What is Chronic Pain?
There are two main categories of pain: acute pain and chronic pain. Acute pain is a symptom of a tissue injury. For instance, if you sprain your ankle, you have pain in your ankle as a symptom of injuring the ligament. Acute pain is directly related to an injury, and has a predictable and relatively short duration. It can be easily managed by manual therapy and progressive exercises, and we often treat acute pain in our practice with good results.
The second type of pain is chronic pain. Chronic pain is not clearly caused by a tissue injury, or the pain doesn’t go away after the tissues have healed. Even though the tissues have healed, we tend to continue to think of the ligaments or other tissues as causing the pain. This often leads to a lot of doctor’s visits seeking an answer, failed interventions, surgeries, medications, etc., and no clear answer to what is causing their pain. This is because chronic pain is not just long-lasting acute pain.
Chronic pain lasts longer than acute pain, it is independent of the original injury, and has taken on a life of its own.
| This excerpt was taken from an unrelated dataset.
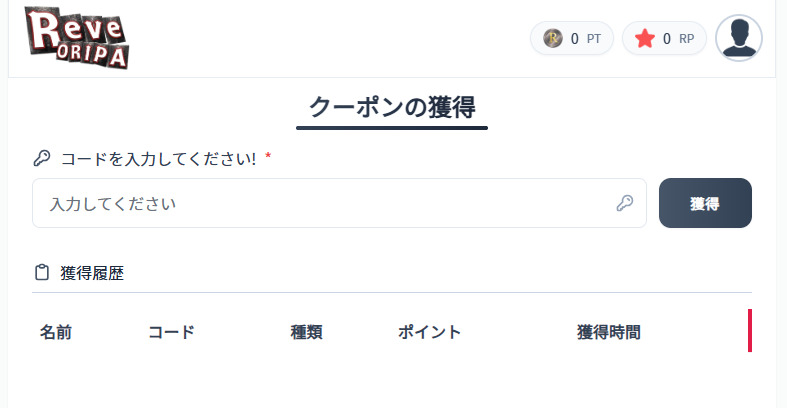
Task: Click the 獲得履歴 section title
Action: point(92,273)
Because of this, interventions that aim to treat the original injury often fail to reduce the pain.
What causes Chronic Pain?
Whatever the type or original cause of pain, pain is a function of the nervous system. With an ankle sprain, nerves in your ankle detect the injury, send a signal to the spinal cord, and then to your brain. You don’t perceive the ankle pain until the pain signals are processed by your brain. These pain signals tell you that something is wrong, and this leads you to modify your activities in an attempt to protect your joint. This can work well with acute pain, and usually the system becomes less reactive in a predictable time period.
However, with chronic pain, the nervous system remains at an increased level of reactivity or sensitivity, even after the injured body part is healed. The whole nervous system becomes more sensitive, in a process called central sensitization. Central sensitization can show up as pain that is out of proportion with the original injury, widespread or spreading pain, decreased ability to tolerate activities, poor sleep, fatigue, and anxiety.
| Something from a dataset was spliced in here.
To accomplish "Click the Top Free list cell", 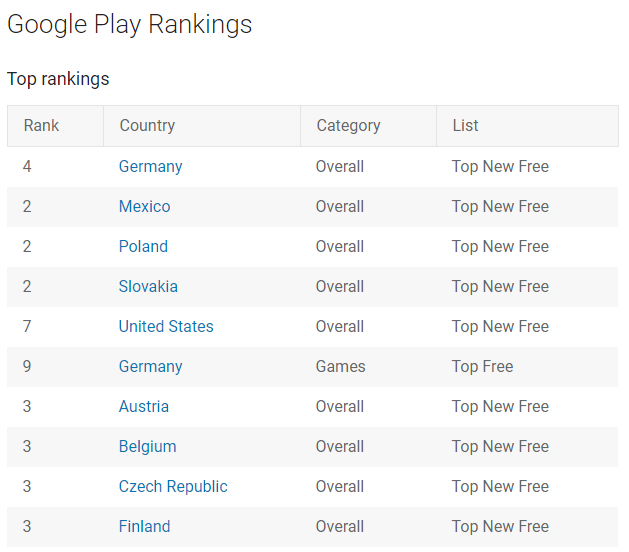I will point(482,366).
What can physical therapy do for central sensitization?
We will provide education and hands-on therapy to help reduce the sensitivity of your nerves and tissues. Simply understanding how pain works can help reduce pain and improve function. Sarah and Shani can teach you about pain using Therapeutic Neuroscience Education (TNE).
We will help you to calm down your nervous system with graded exposure to provocative activities, a progressive home exercise program including aerobic exercise, and education on ways to improve your sleep and reduce your stress.